▶ _INPUT_:

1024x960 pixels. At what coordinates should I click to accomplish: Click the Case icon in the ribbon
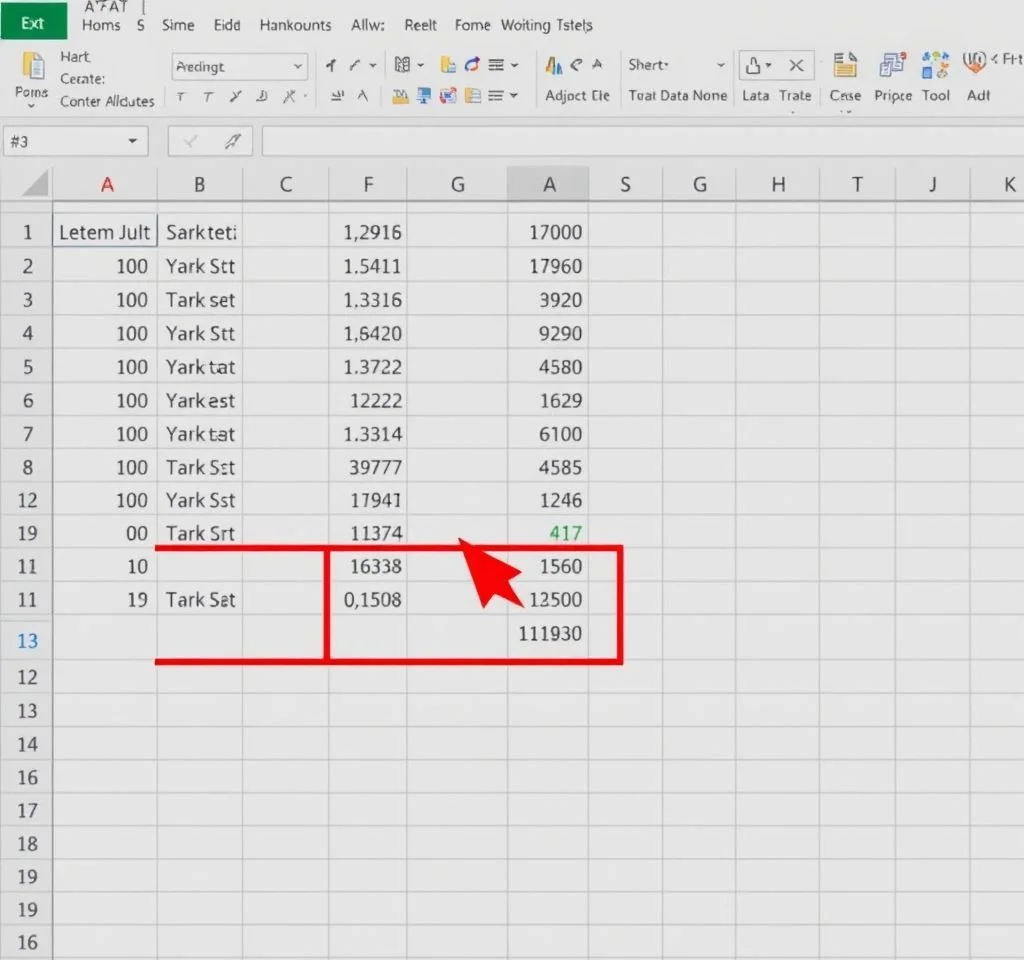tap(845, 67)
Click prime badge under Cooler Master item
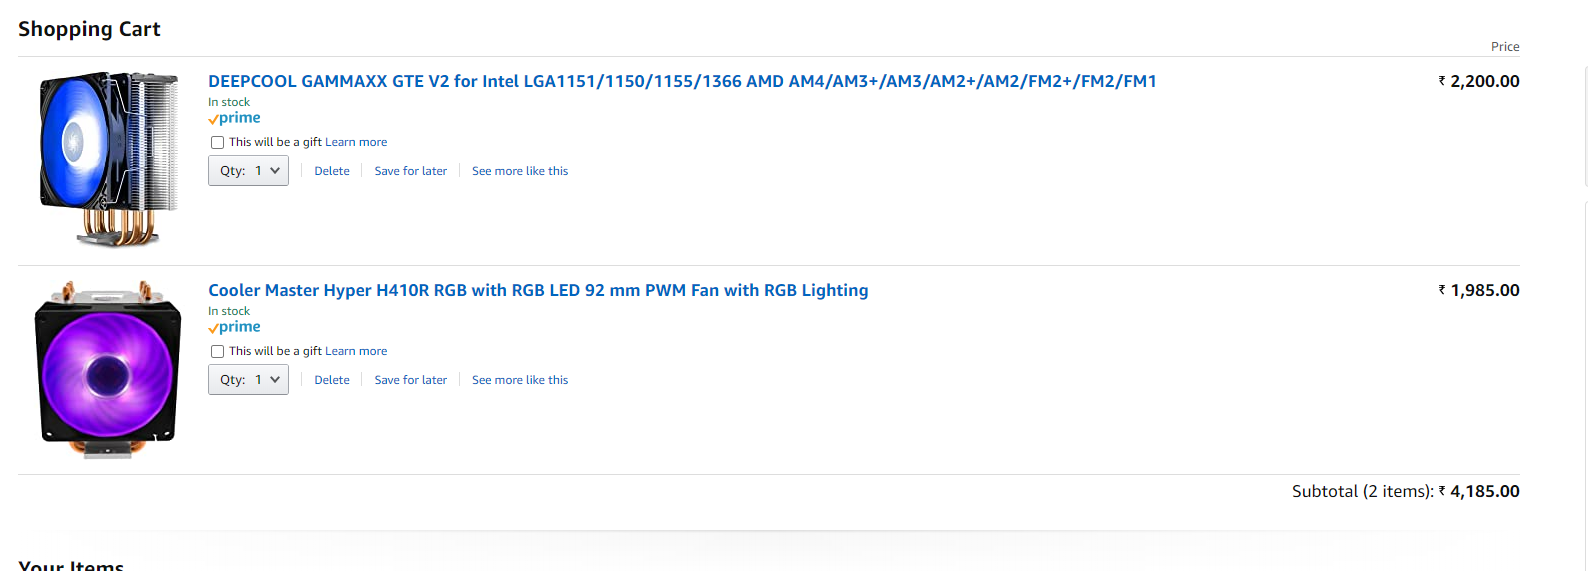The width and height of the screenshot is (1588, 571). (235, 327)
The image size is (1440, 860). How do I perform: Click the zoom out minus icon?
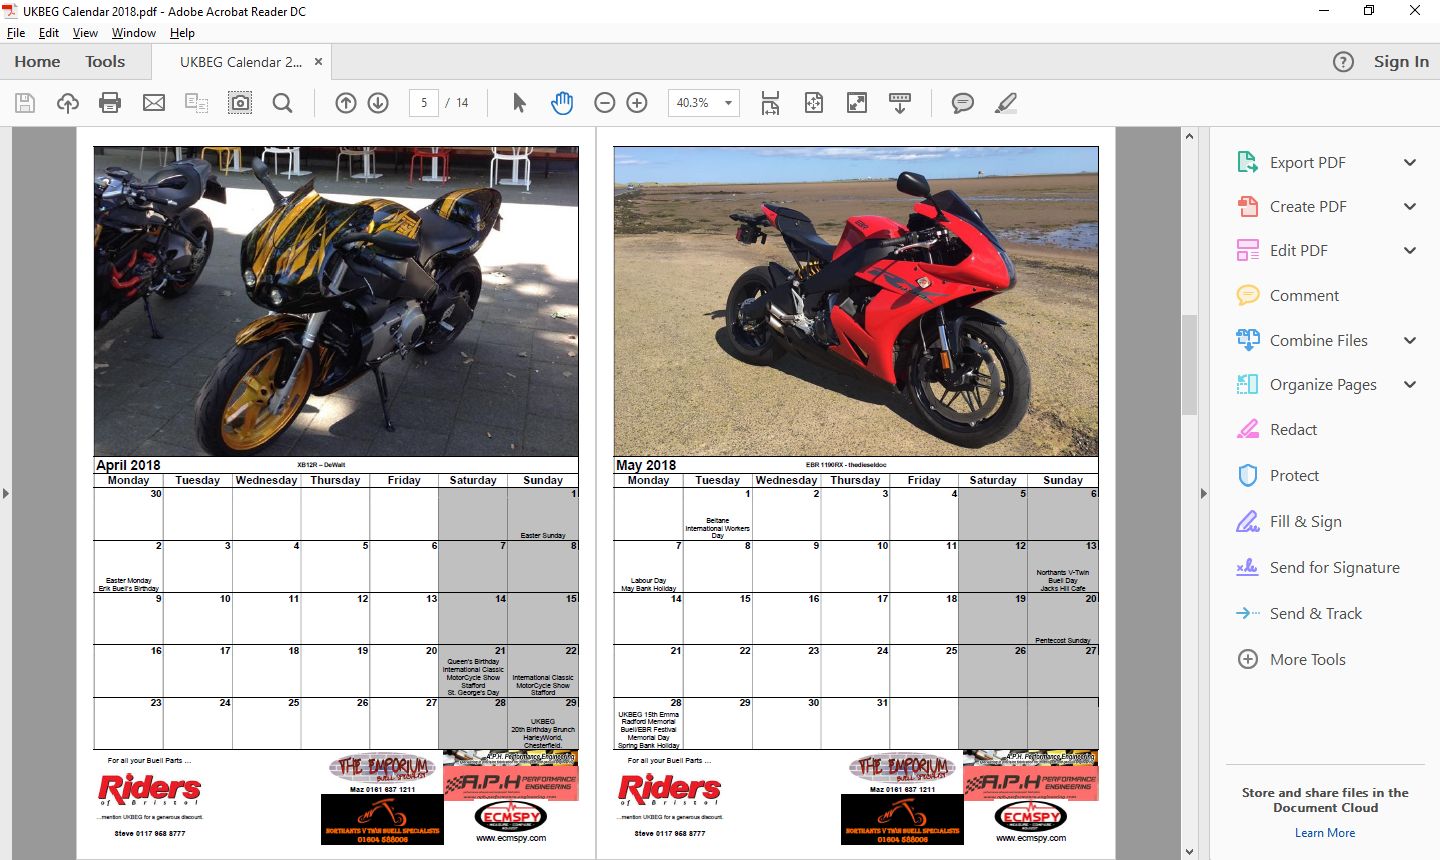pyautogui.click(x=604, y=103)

▶ _JOB_: Can you quote, word for word, the stretch from the start of the records through the line containing "The width and", omitting the pictures?

▶ _FINISHED ANSWER_:
1024x960 pixels. At what coordinates should I click to accomplish: Click the Case icon in the ribbon
tap(845, 67)
Click prime badge under Cooler Master item
The width and height of the screenshot is (1588, 571). (235, 327)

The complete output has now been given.